Menteri Riset dan Teknologi / Kepala Badan Riset dan Inovasi Nasional, Prof. Bambang Brodjonegoro, menyebut bahwa di tahun 2021 pemerintah akan menentukan arah kegiatan riset dan inovasi untuk mengefektifkan penggunaan sumber daya yang dimiliki.
“Kalau dulu biasanya semuanya bottom-up, tahun 2021 ini kita lebih top-down dalam pengertian kita mengarahkan agar kegiatan riset itu langsung menjawab apa yang menjadi kebutuhan pada saat itu,” ucapnya dalam acara The Conversation bertajuk “Pandemi COVID-19 Ubah Riset Sains di Indonesia?”, Kamis (4/3).
Ia mengungkapkan, sejak awal kemunculan kasus COVID-19 di Indonesia BRIN mulai mengeksplor cara-cara untuk menyikapi pandemi dari sisi riset dan inovasi dengan mencari peneliti-peneliti di Indonesia dengan keahlian yang relevan dengan penanganan COVID-19.
Di sisi lain, pandemi COVID-19 menunjukkan betapa besar ketergantungan Indonesia terhadap impor alat kesehatan dan bahan baku obat.
“Di awal pandemi semua perlu tes rapid sehingga mau tidak mau kita impor seluruhnya. Bukan hanya itu, karena termometer juga menjadi sangat diperlukan, dan kita baru sadar kita masih tergantung dengan impor termometer,” terangnya.
Melihat kondisi ini, pemerintah pun berupaya untuk menjaring potensi riset yang akan menghasilkan produk-produk yang dapat diterapkan di tengah masyarakat. Penerintah pun membangun Konsorsium Riset dan Inovasi COVID-19 yang mencerminkan triple helix.
“Di awal kita memang belum memahami seperti apa virusnya dan keahlian apa yang diperlukan untuk menghadapi virus tersebut sehingga semua yang punya ide untuk berhadapan dengan COVID-19 ini kami coba akomodir,” kata Bambang.
Reaksi dari peneliti dinilai luar biasa, dan dalam jangka waktu yang singkat muncul beragam ide penelitian, terutama di bidang kesehatan, yang meliputi aspek pencegahan, skrining, pengembangan obat, maupun terapi.
Dalam waktu tiga bulan, mulai lahir produk-produk inovasi yang diharapkan dapat menjawab kebutuhan masyarakat Indonesia tidak hanya selama pandemi tetapi juga untuk kebutuhan jangka panjang.
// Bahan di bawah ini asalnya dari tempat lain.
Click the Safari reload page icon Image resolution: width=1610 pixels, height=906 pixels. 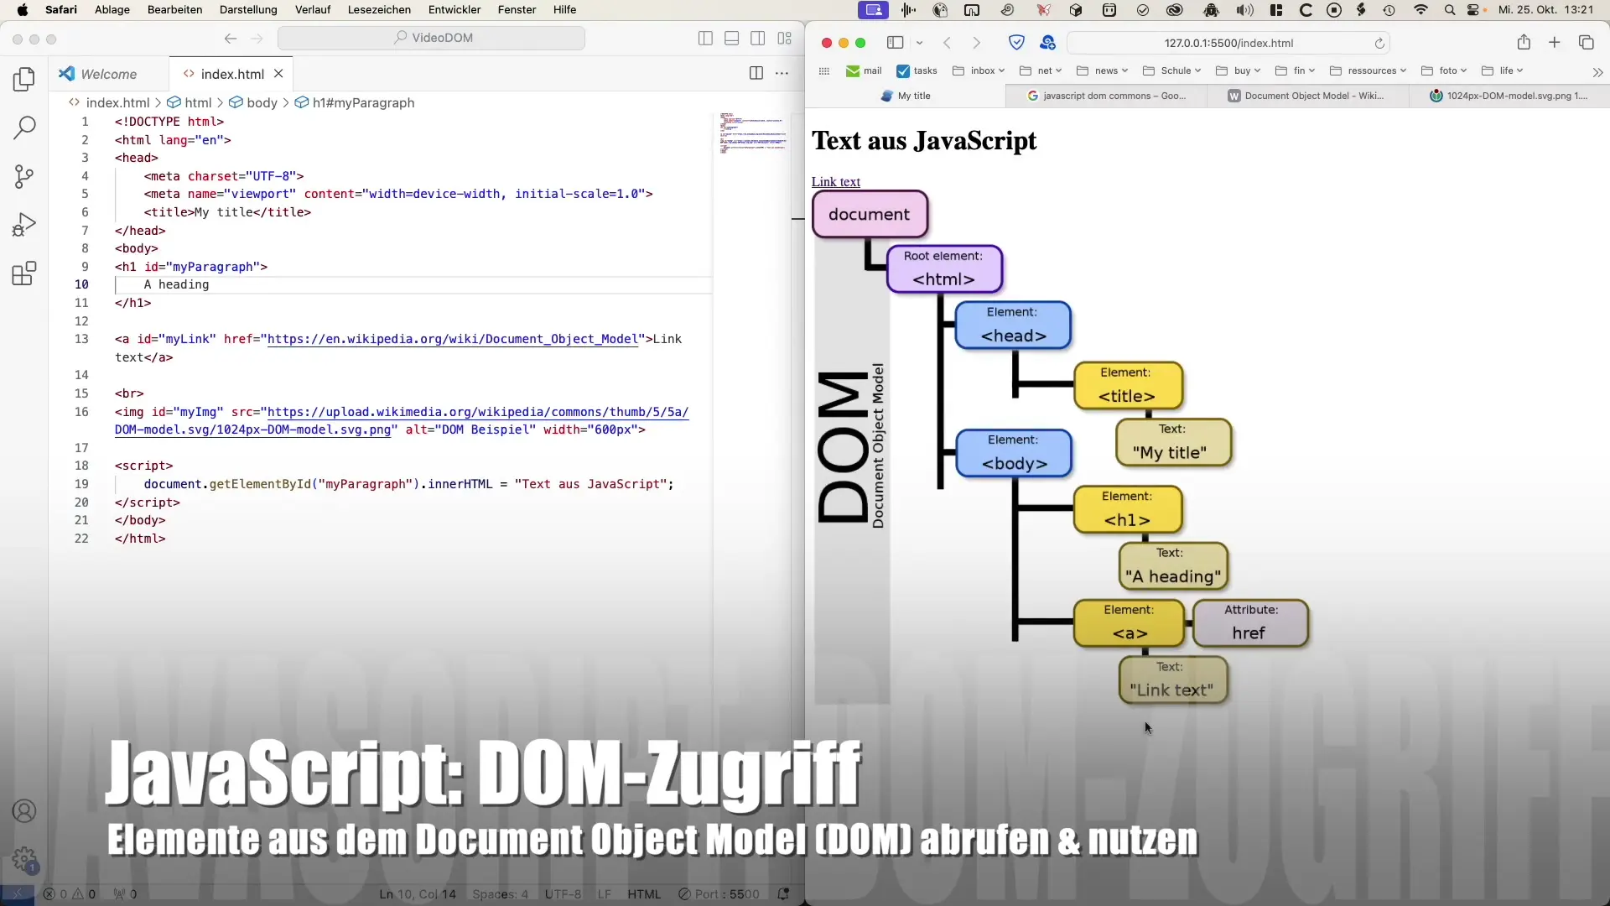[x=1379, y=43]
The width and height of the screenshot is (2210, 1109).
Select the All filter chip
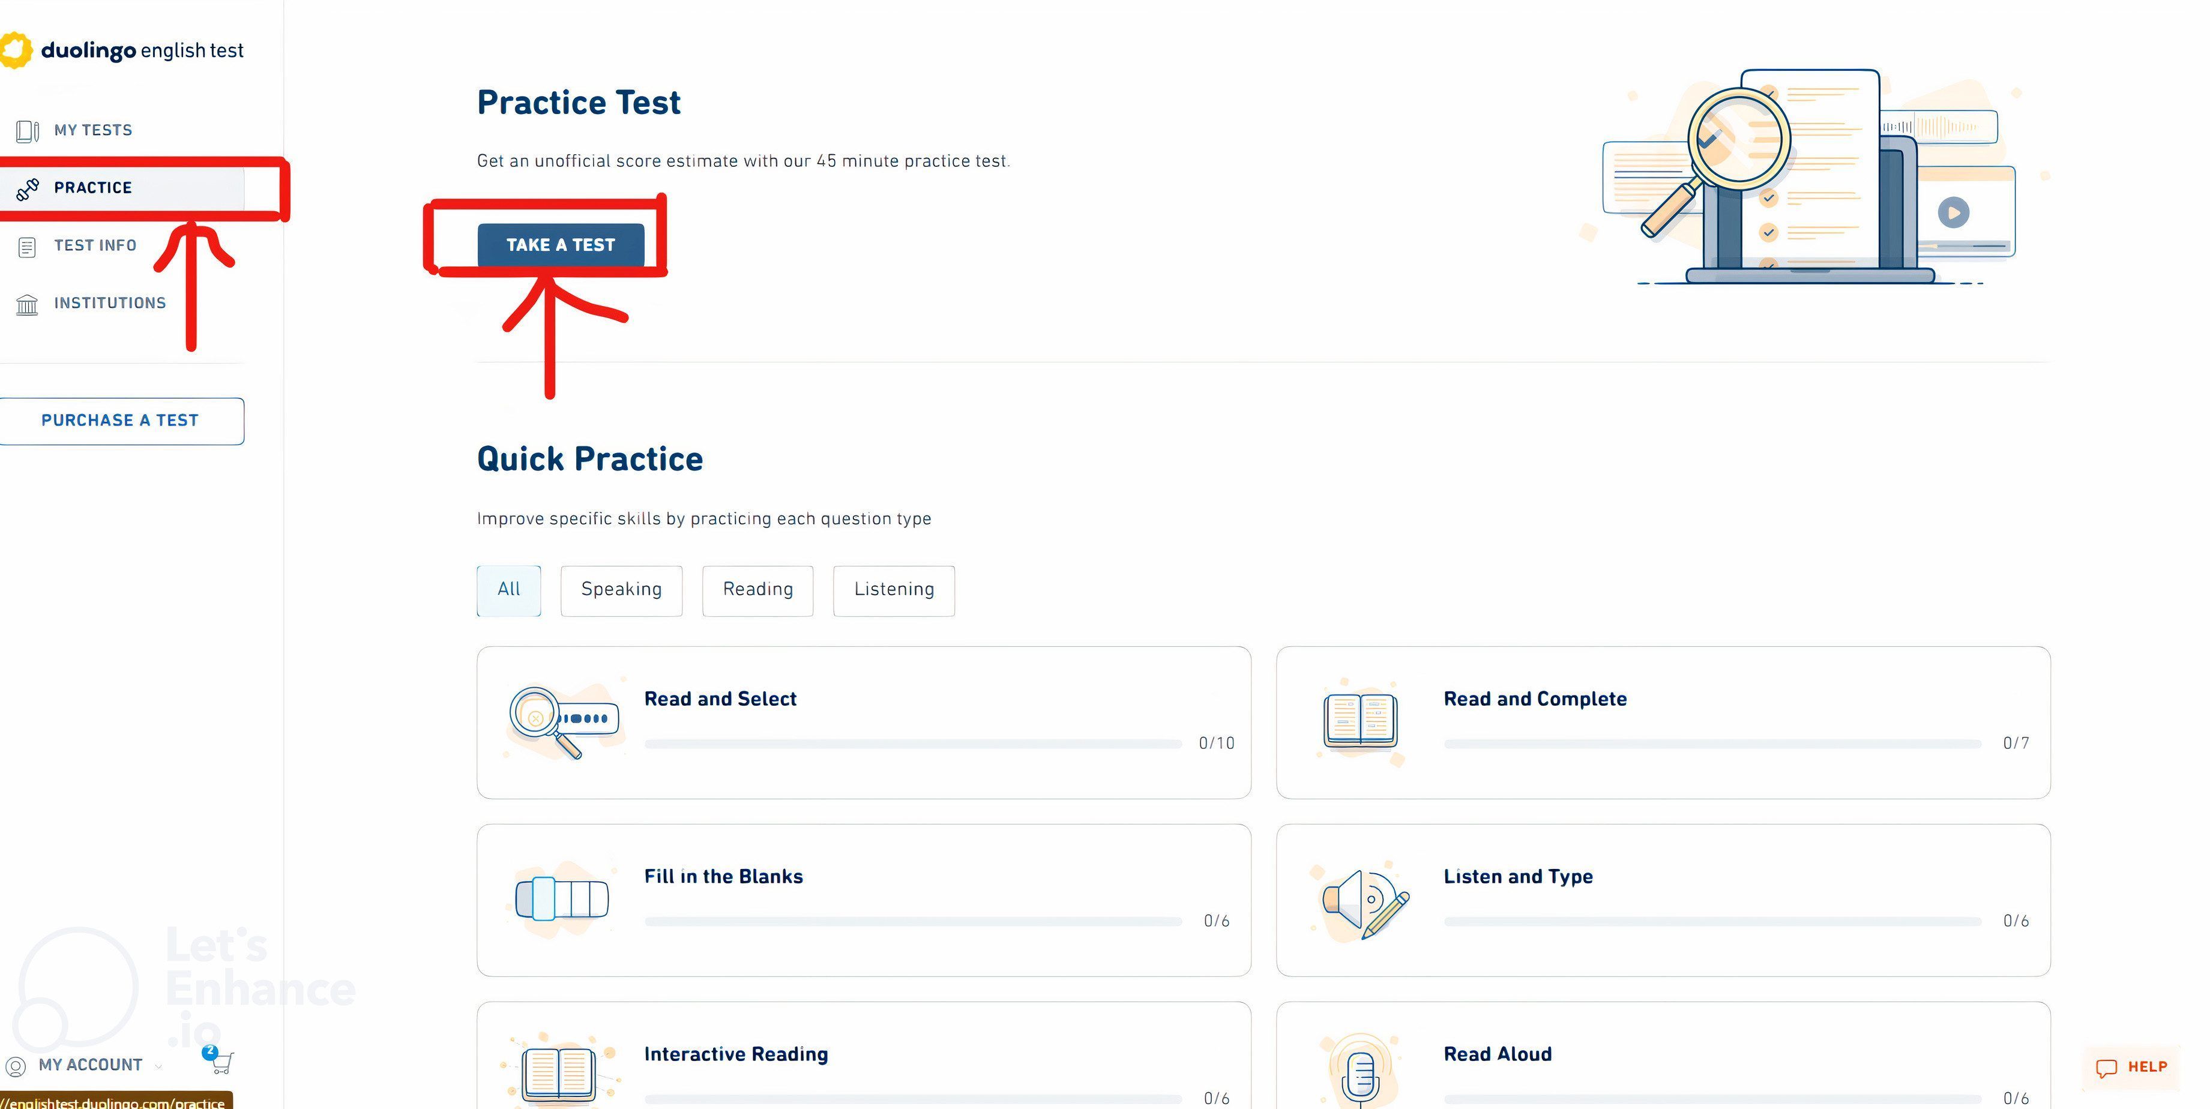click(x=509, y=590)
Di tahun 2021, konsorsium ini telah menetapkan sejumlah rencana kegiatan yang meliputi lima aspek utama, yaitu pencegahan, skrining atau deteksi, alat kesehatan pendukung, terapi dan obat, serta aspek sosial humaniora dan basis data.
Riset terkait ventilator, misalnya, akan difokuskan pada ventilator ICU. Sementara itu, riset terkait skrining difokuskan pada alat deteksi yang memiliki akurasi tinggi.
Dalam kesempatan yang sama, salah satu peneliti GeNose UGM, dr. Dian K Nurputra, memaparkan perjalanan pengembangan GeNose melewati serangkaian proses riset dan pengujian.
Setiap tahapan dalam penelitian, terangnya, dievaluasi oleh komite atau lembaga yang berwenang melakukan pengawasan terhadap protokol yang dilaksanakan, dimulai dari tahap pembuktian konsep dengan prototipe pada awal pengembangan produk.
“Yang mengevaluasi protokol kami pada waktu itu ada komite etik dan dari Dirjen Farmakes. Sebelum kami memulai uji diagnostik sudah dievaluasi dulu,” terangnya.
Produk GeNose C19 yang sudah digunakan saat ini, jelas Dian, adalah produk yang telah melewati serangkaian proses pengujian dan perbaikan dengan memperhatikan berbagai faktor yang berpotensi memengaruhi hasil skrining.
Tim GeNose pun berkomitmen untuk terus mengevaluasi penerapan alat ini sebagai bagian dari proses perbaikan di waktu mendatang.
“Termasuk saat ini ketika implementasi di stasiun kami masih mengawasi,” ucapnya.